日本選手の活躍でメジャーリーグは身近なものとなった。かつて日本で活躍した多くの元大リーガーたちは、日本でやっているのはベースボールではないと、日本人には意味不明のことをよく言ったものだが、『ベースボールと野球道 : 日米間の誤解を示す四〇〇の事実』(玉木正之, ロバート・ホワイティング著、講談社現代新書)は、そのベースボール(以下Bと記述)と野球の違いを論じた名著である。二人は、日本人はBというスポーツに精神の練磨という武術の教養を持ち込んだと論じるのだが、その理屈よりも具体的な比較が面白い。いわく「野球はBより敬遠が圧倒的に多い」「Bは野球より三球三振が圧倒的に多い」「Bではプレイヤーというが野球では選手という。選ばれた人なのである」「Bプレイヤーは上半身が強いが、野球選手は下半身が強い」「野球では精神力を重視するが、Bでは集中力を重視する」「Bでは成績が悪いとマネージャーは解雇されるだけだが、野球では辞任という形をとって監督の顔を立てる」などなど、取り上げればきりがないが、それぞれの事実はそのまま立派な日米の比較文化論になっている。
『メジャーリーグVS.日本野球 : スウィング理論の冒険』(大村皓一著、講談社現代新書)は技術論から日米の野球の比較を、『日米野球史 : メジャーを追いかけた70年』(波多野勝著、PHP新書)は、日本に野球が伝えられてから現在までの日米の野球の交流の歴史をとりあげている。

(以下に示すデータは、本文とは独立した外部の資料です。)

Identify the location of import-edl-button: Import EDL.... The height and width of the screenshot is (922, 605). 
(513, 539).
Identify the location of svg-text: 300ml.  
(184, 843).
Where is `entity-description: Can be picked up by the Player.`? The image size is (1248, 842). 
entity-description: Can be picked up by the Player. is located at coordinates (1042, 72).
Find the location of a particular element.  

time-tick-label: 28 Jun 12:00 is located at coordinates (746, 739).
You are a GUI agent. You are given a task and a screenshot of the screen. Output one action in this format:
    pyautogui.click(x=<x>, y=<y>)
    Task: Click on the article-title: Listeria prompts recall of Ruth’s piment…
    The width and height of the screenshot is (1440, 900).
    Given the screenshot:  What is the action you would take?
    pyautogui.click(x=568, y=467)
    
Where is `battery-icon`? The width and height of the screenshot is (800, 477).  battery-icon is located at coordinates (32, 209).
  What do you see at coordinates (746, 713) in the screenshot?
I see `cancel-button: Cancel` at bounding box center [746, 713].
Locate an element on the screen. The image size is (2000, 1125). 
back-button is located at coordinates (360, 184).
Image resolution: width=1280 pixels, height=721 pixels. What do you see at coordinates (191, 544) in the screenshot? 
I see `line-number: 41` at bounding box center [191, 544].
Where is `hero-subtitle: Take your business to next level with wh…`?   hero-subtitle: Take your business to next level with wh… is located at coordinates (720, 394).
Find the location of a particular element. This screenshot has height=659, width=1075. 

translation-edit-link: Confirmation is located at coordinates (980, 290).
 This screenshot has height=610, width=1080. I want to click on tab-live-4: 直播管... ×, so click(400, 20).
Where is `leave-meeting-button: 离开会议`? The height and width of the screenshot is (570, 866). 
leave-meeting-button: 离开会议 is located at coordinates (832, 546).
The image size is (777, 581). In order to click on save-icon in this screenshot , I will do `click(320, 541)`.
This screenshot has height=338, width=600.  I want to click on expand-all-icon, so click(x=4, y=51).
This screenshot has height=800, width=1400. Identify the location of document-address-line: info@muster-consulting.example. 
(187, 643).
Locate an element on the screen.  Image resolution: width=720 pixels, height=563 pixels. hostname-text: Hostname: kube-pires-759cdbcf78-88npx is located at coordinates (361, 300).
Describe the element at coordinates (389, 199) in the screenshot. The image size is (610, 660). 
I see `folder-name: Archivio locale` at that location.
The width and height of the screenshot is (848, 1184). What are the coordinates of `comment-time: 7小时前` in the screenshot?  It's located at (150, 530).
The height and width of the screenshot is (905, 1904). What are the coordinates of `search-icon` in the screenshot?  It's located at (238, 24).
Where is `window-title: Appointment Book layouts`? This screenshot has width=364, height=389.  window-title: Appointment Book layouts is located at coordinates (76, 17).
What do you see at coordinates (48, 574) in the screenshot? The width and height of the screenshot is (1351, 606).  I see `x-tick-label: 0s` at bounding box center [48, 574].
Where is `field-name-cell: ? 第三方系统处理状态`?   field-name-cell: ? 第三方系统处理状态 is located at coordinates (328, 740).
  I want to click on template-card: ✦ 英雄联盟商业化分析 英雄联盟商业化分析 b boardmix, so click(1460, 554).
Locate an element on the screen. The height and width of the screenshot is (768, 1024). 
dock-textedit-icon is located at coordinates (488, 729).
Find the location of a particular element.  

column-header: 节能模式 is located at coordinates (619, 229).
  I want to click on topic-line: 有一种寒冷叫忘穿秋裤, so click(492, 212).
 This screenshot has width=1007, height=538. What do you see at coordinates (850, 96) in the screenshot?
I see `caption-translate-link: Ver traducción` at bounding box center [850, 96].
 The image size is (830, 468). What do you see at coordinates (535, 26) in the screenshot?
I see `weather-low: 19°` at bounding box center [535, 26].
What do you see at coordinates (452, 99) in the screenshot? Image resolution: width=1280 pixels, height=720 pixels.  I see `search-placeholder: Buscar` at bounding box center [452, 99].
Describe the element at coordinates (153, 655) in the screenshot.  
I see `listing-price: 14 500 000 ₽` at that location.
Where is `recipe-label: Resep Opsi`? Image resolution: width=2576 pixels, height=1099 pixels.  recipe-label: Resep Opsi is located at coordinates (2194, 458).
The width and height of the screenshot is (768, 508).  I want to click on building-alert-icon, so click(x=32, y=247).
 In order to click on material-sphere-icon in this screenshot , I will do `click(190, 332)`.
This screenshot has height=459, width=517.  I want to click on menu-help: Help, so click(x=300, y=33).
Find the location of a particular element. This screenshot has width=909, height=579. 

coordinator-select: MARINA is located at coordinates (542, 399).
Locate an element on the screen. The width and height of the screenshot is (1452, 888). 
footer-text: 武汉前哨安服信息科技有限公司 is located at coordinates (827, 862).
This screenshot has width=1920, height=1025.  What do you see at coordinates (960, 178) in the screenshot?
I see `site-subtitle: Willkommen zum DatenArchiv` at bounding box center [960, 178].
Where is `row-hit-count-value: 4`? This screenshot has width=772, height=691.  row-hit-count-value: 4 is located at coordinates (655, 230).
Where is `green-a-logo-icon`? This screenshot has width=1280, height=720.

『プロ野球ビジネスのしくみ』(小林至, 別冊宝島編集部編著、宝島社新書)は、プロ野球にビジネスの光を当て、プロ野球球団の経営の実態を解説する。ダイエーの成功の秘密を詳細に検討して、過渡期にあるプロ野球ビジネスの将来を考えるのだが、ダイエー球団のビジネス哲学は、球団経営に留まらず、あらゆる娯楽ビジネスの教科書となりうる。